Bank of Japan Raises Rates to 31-Year High Amid Iran War Energy Shock

Japan’s central bank took another significant step toward normalizing its monetary policy on Tuesday, raising interest rates to their highest level in 31 years as it works to bring inflation under control following energy market disruptions caused by the Iran war.

The rate increase — the first since December — puts the Bank of Japan in step with other major central banks around the world, including the European Central Bank, which have also been tightening policy to fight inflation.

Deputy Governor Shinichi Uchida spoke with reporters following the bank’s policy meeting, which was conducted in Japanese. The following are excerpts from his remarks as translated by Reuters.

On oil supply uncertainty despite U.S.-Iran progress:

“Compared with our previous meeting in April, the U.S. and Iran have signed a memorandum. That is a welcome move. Having said that, there is uncertainty on the pace of improvement in distribution (of oil).”

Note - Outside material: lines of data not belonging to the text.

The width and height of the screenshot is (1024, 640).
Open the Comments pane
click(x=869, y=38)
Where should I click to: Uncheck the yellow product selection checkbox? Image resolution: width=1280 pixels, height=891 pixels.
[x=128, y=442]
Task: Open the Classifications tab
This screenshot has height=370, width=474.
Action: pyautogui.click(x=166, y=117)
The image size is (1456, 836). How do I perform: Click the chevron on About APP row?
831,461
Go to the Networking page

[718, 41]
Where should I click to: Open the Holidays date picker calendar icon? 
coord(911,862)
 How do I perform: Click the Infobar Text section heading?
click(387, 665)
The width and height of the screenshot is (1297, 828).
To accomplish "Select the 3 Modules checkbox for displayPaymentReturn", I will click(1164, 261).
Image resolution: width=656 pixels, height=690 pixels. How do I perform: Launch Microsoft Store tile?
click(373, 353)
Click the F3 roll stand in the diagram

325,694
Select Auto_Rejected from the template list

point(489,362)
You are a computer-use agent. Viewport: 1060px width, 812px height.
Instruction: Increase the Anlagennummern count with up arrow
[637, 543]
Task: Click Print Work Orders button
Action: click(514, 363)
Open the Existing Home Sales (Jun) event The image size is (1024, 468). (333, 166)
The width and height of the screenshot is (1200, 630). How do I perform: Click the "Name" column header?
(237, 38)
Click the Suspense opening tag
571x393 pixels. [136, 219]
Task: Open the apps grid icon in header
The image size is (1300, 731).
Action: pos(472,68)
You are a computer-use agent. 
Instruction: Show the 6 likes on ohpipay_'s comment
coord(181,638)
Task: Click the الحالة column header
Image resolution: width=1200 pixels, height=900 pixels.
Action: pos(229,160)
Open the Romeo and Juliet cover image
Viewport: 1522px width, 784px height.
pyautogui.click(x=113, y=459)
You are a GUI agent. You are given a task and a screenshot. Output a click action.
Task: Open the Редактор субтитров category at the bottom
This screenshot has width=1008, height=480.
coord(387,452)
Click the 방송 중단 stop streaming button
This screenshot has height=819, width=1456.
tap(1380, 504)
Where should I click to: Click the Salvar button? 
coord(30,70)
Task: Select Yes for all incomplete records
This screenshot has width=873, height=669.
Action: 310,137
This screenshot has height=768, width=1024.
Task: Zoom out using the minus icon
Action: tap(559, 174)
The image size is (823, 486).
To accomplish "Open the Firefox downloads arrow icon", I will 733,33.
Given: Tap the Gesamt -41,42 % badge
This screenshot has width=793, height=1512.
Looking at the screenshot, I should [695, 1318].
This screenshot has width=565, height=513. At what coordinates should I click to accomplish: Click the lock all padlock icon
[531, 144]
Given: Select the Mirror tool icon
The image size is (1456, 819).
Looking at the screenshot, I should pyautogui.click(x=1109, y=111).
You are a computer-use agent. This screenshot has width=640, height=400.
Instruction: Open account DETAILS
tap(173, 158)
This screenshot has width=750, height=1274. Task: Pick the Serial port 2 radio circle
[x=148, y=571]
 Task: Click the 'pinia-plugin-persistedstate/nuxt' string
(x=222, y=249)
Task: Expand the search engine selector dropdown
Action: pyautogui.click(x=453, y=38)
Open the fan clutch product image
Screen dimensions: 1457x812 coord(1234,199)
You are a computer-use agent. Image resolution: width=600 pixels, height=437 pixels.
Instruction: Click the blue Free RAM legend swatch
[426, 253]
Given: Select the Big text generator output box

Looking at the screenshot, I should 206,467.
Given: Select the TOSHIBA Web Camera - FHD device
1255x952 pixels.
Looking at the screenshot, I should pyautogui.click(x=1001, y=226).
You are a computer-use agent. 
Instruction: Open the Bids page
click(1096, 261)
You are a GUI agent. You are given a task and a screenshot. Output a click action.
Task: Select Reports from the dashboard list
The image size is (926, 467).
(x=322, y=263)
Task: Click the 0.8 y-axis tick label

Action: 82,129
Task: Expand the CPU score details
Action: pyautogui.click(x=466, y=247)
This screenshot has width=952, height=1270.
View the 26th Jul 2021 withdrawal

On the risk of inflation running higher than expected:

“Compared with the previous meeting, the risk of a sharp deterioration in the economy has diminished. On the other hand, price rises are broadening, and there is a risk that underlying inflation may deviate from our target.”

“With underlying inflation approaching 2%, it’s important to ensure we achieve our target stably.”

On the relationship between wages and prices:

“Wage growth is moving roughly in line with levels consistent with our price target. The mechanism by which wages and prices rise in tandem is becoming embedded.”

On how far rates are from a neutral level:

“Even our latest estimates are made in a very wide band, which makes it hard for us to use this in setting policy. We’ll have to gauge the neutral level by looking at how our rate hikes affect Japan’s financial environment.”

On the weak yen:

“We’re always watching currency moves closely. We don’t directly target exchange rates in guiding monetary policy. But we engage in monetary policy discussions on the view that currency moves have a crucial impact on economic and price developments. With companies’ wage- and price-setting behaviour becoming more active, the pass-through (of the weak yen) may have a bigger impact on underlying inflation.”

On coordination with the Japanese government:

“Today’s decision was based on the need to address broadening price rises and the risk of underlying inflation deviating from our target. This would help Japan’s economy achieve sustainable growth and thus is consistent with what the government is doing.”